[Records]
BEGIN

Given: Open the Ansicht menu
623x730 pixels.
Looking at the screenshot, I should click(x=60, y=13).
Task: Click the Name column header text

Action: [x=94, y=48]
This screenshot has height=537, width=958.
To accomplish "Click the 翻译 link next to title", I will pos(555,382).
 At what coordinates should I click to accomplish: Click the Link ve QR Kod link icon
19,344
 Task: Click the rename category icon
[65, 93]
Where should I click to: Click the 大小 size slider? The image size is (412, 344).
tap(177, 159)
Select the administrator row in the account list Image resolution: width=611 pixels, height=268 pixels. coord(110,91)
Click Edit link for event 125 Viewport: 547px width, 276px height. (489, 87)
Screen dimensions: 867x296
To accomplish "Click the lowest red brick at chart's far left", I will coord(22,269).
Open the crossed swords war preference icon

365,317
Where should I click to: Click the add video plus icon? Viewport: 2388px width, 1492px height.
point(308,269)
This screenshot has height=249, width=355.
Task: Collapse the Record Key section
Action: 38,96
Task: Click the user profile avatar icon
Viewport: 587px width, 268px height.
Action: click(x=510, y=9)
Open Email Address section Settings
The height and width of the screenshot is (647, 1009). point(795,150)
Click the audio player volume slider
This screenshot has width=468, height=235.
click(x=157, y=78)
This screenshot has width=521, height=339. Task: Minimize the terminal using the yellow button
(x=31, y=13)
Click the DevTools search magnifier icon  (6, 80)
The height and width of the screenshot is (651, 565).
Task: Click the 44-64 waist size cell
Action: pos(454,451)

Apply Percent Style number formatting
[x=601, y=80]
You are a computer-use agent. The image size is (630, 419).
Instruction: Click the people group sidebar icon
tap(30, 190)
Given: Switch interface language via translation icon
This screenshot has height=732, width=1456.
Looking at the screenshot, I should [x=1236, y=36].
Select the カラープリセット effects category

END

**REQUIRED WORK:** Write out each of the entries above word for word.

**TASK ANSWER:**
Given: Open the Ansicht menu
623x730 pixels.
Looking at the screenshot, I should click(x=60, y=13).
Task: Click the Name column header text

Action: [x=94, y=48]
This screenshot has height=537, width=958.
To accomplish "Click the 翻译 link next to title", I will pos(555,382).
 At what coordinates should I click to accomplish: Click the Link ve QR Kod link icon
19,344
 Task: Click the rename category icon
[65, 93]
Where should I click to: Click the 大小 size slider? The image size is (412, 344).
tap(177, 159)
Select the administrator row in the account list Image resolution: width=611 pixels, height=268 pixels. coord(110,91)
Click Edit link for event 125 Viewport: 547px width, 276px height. (489, 87)
Screen dimensions: 867x296
To accomplish "Click the lowest red brick at chart's far left", I will coord(22,269).
Open the crossed swords war preference icon

365,317
Where should I click to: Click the add video plus icon? Viewport: 2388px width, 1492px height.
point(308,269)
This screenshot has height=249, width=355.
Task: Collapse the Record Key section
Action: 38,96
Task: Click the user profile avatar icon
Viewport: 587px width, 268px height.
Action: click(x=510, y=9)
Open Email Address section Settings
The height and width of the screenshot is (647, 1009). point(795,150)
Click the audio player volume slider
This screenshot has width=468, height=235.
click(x=157, y=78)
This screenshot has width=521, height=339. Task: Minimize the terminal using the yellow button
(x=31, y=13)
Click the DevTools search magnifier icon  (6, 80)
The height and width of the screenshot is (651, 565).
Task: Click the 44-64 waist size cell
Action: pos(454,451)

Apply Percent Style number formatting
[x=601, y=80]
You are a computer-use agent. The image size is (630, 419).
Instruction: Click the people group sidebar icon
tap(30, 190)
Given: Switch interface language via translation icon
This screenshot has height=732, width=1456.
Looking at the screenshot, I should [x=1236, y=36].
Select the カラープリセット effects category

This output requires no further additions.